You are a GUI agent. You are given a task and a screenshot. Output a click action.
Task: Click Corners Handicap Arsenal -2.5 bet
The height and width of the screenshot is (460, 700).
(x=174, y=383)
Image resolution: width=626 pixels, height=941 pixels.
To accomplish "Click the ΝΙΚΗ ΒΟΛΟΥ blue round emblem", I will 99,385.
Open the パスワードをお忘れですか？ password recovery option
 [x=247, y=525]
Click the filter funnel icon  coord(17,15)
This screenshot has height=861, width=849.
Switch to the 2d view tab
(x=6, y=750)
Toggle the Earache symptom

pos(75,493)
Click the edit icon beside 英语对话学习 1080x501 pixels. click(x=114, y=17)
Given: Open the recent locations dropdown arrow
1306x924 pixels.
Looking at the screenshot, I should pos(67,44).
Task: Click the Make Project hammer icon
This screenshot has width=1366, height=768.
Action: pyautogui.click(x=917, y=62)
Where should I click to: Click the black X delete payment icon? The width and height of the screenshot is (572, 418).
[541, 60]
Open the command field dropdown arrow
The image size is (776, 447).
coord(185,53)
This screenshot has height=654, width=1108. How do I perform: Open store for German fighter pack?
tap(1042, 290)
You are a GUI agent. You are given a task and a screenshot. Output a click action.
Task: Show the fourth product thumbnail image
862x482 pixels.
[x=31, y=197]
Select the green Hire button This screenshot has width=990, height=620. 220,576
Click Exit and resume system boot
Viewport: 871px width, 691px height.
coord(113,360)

****

# Exercise brief:
Please return only the lines above, starting at the line that has "Click the filter" and ending at the line that has "Click the edit", keeping both and leaving each one unchanged.

# Solution to this exercise:
Click the filter funnel icon  coord(17,15)
This screenshot has height=861, width=849.
Switch to the 2d view tab
(x=6, y=750)
Toggle the Earache symptom

pos(75,493)
Click the edit icon beside 英语对话学习 1080x501 pixels. click(x=114, y=17)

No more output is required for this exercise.